Sobre o “E se?”

Já faz um tempo, estávamos eu e duas grandes amigas minhas, conversando sobre um tema que faz parte da vida de muitas pessoas, assim como faz parte da minha e devo dizer, leitor, que é algo difícil de se livrar, é algo, que nos torna medrosos perante uma situação, onde devemos fazer uma escolha, estou falando daquele famoso “e se?”.

Lembrou dele?
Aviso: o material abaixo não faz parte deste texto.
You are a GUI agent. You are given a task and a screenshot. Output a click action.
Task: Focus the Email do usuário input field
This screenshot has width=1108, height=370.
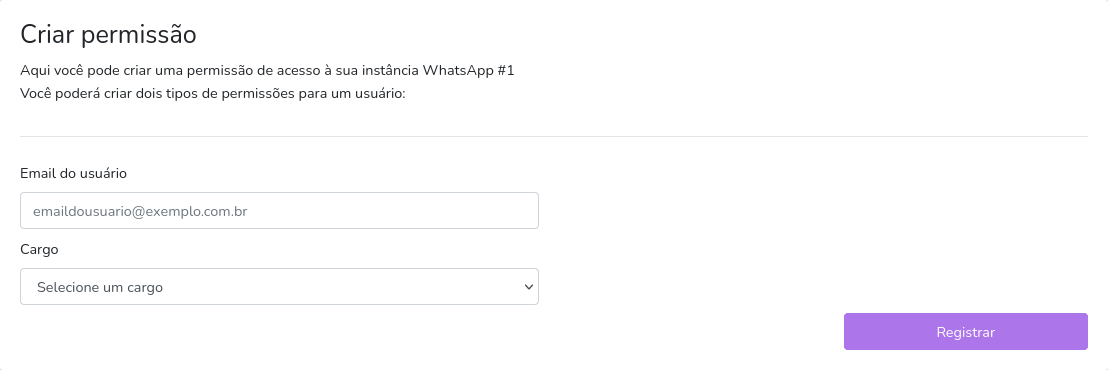point(279,210)
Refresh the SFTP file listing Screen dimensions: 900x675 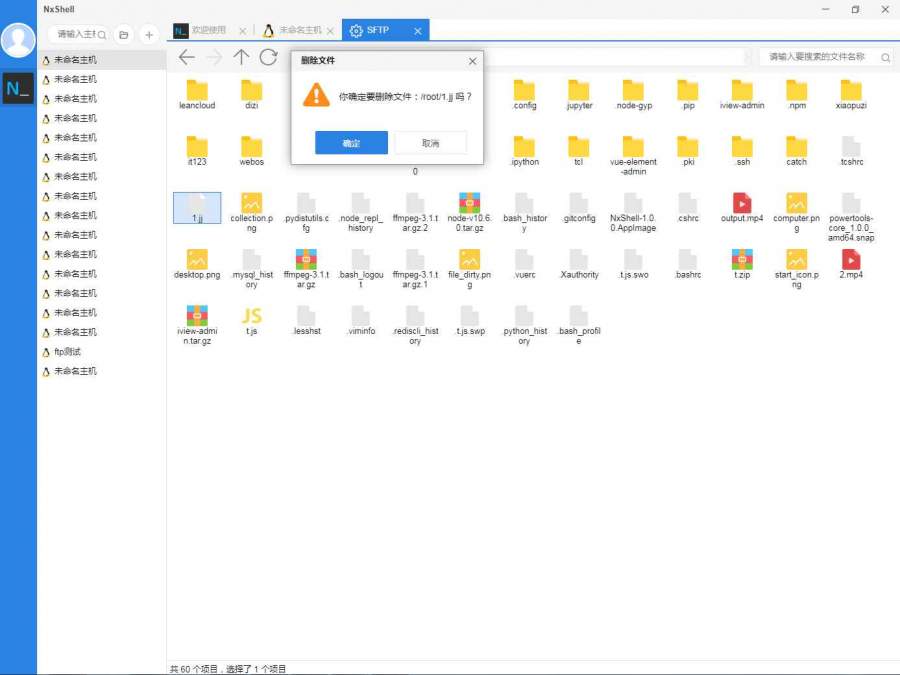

Acredito que sim. Então o que temos é aquele ideal de pessoa que SE fossemos, seriamos mais amados,mais reconhecidos etc. E a partir dai criamos aquele universo paralelo, onde enxergamos como nossas vidas poderiam estar SE as coisas fossem diferentes. Então nós criamos esse ideal de ego, esse ideal de realidade, esse ideal de caminho e esse ideal de vida.

O ideograma de caminho é composto de outros 3 sub ideogramas, o primeiro ideograma, é o espaço geográfico, caminho é algo que me conduz do ponto A ao ponto B, sem esse espaço eu não posso caminhar, o segundo aspecto é o caminhante, para que exista um caminho, preciso de quem caminha, preciso de alguém que percorra essa distância entre dois pontos. E o terceiro ideograma é o ato de caminhar, se o caminhante ficar parado nesse espaço entre dois pontos, ele é um ponto, no meio de um espaço geográfico. – Flavia Melissa.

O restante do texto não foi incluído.